Overall, adjusted operating profit for Bord Gáis Energy increased by 11 per cent to £31 million (€34.9 million), on good wholesale trading performance and strong availability from the reopened Whitegate CCGT. Compared to 2020, the last full year that Whitegate was at full capacity, profit was lower.
Revenue for the year was £1.77 billion, up from £1.1 billion in 2021. Bord Gáis said it would donate 10 per cent of adjusted operating profit to its energy support fund for vulnerable customers during the crisis. That is being administered with the help of Focus Ireland, St Vincent de Paul, Mabs and Alone.
Lower gas prices in recent months have given end users and policymakers a breather, allowing supply concerns and historic inflation rates to ease. A mostly mild winter put a lid on the use of gas for heating, while strong liquefied natural gas flows have helped buyers to replace Russian supplies.

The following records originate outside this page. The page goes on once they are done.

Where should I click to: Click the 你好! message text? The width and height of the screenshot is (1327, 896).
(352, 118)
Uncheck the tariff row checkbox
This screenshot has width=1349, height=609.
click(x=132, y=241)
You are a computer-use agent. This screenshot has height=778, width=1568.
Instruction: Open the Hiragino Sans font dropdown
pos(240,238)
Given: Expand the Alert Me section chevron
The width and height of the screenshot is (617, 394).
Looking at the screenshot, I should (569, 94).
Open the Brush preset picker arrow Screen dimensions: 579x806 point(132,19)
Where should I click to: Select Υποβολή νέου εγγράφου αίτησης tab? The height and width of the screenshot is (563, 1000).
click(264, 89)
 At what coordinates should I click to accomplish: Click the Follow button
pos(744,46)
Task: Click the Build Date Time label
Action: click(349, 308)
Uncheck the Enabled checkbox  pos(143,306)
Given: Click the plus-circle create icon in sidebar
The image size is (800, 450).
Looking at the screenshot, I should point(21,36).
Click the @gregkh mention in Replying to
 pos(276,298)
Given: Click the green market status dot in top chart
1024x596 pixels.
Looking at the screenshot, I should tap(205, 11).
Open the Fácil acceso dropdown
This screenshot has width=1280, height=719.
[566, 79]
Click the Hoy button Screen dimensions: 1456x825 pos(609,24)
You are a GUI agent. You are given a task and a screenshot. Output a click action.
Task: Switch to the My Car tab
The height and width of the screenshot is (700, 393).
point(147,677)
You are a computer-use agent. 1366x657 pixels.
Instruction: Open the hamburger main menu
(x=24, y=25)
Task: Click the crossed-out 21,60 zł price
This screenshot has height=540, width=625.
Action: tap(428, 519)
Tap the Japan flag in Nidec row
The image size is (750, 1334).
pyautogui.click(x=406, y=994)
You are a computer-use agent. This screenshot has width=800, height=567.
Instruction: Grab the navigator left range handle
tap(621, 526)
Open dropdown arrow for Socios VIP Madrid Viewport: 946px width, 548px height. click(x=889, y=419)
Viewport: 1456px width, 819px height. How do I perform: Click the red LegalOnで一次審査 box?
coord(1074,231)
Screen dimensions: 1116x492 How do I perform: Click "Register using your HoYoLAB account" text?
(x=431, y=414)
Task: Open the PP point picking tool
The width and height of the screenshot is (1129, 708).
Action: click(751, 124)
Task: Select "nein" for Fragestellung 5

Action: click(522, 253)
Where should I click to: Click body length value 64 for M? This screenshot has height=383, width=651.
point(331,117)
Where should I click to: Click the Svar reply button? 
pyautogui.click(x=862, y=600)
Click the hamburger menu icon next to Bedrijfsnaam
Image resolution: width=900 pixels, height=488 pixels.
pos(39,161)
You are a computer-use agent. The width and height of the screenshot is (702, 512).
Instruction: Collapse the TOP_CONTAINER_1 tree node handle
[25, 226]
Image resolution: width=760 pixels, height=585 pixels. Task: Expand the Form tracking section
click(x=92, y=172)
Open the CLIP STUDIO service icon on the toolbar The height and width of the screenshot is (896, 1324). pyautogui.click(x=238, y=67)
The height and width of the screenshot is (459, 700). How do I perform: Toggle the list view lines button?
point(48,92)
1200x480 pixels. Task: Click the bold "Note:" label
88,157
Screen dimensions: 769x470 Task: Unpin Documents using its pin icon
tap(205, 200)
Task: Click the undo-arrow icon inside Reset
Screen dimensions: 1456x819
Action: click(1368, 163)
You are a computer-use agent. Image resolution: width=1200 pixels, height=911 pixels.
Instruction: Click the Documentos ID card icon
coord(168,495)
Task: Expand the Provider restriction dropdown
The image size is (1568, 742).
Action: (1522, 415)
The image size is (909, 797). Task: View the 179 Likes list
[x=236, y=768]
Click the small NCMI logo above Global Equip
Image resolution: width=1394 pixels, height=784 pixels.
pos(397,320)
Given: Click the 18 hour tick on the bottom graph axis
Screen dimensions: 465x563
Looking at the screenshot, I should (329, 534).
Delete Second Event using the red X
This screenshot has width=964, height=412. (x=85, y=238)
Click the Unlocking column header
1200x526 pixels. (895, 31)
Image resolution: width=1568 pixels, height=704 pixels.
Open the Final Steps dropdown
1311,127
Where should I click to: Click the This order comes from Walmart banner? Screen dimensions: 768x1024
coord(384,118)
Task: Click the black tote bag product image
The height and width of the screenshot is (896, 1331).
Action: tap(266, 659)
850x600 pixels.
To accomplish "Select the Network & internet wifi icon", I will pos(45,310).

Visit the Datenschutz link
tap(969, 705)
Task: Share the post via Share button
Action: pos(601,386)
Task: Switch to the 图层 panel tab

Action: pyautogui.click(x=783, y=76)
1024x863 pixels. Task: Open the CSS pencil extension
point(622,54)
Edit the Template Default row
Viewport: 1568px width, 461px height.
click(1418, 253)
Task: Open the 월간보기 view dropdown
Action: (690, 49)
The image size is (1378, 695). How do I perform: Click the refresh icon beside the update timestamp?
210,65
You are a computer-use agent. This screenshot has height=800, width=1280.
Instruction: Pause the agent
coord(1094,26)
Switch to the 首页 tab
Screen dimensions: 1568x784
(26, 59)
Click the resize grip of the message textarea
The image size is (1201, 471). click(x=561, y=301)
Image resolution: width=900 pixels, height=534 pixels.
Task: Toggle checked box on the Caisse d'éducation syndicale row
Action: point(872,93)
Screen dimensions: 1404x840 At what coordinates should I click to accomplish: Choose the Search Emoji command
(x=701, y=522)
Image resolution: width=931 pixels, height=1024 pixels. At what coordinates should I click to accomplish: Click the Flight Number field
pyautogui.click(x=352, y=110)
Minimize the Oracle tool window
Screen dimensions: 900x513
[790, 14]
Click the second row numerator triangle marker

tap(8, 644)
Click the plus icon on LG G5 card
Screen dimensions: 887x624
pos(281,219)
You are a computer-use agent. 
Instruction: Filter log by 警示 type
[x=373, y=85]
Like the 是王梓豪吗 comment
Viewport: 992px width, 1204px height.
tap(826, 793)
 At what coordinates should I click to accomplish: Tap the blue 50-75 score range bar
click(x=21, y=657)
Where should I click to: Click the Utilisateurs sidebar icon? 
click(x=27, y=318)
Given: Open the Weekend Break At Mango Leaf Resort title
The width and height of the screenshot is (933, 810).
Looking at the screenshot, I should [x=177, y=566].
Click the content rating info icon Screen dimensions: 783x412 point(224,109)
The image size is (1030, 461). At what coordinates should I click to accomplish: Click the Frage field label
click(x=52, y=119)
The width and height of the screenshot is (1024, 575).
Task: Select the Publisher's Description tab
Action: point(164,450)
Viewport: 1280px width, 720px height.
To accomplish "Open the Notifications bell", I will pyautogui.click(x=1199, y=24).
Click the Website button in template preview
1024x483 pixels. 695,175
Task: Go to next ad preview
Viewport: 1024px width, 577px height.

But company earnings reports this week highlight that the same conditions seen in 2022 might not repeat this year. Europe still faces the prospect of gas shortages this year unless it further curbs demand, the International Energy Agency (IEA) warned in a report on Wednesday.
Gas markets are in “better shape than many expected one year ago,” said IEA executive director Fatih Birol. “But the reality is that winter 2023-2024 is likely to be the real test.”
Forecasters see northwest Europe ending this month with colder weather, as temperatures are expected to drop by late next week. While that could lead to heavier withdrawals of gas supplies, market participants are showing little concern over a squeeze for the remainder of this winter. Benchmark contracts fell as much as 3.5 per cent on Thursday.
Further ahead, Shell said in its LNG Outlook that gas demand in Europe will increasingly exceed supply until 2030.
“Europe’s increased need for LNG looks set to intensify competition with Asia for limited new supply available over the next two years and may dominate LNG trade over the longer term, Shell, a major trader of the fuel, said.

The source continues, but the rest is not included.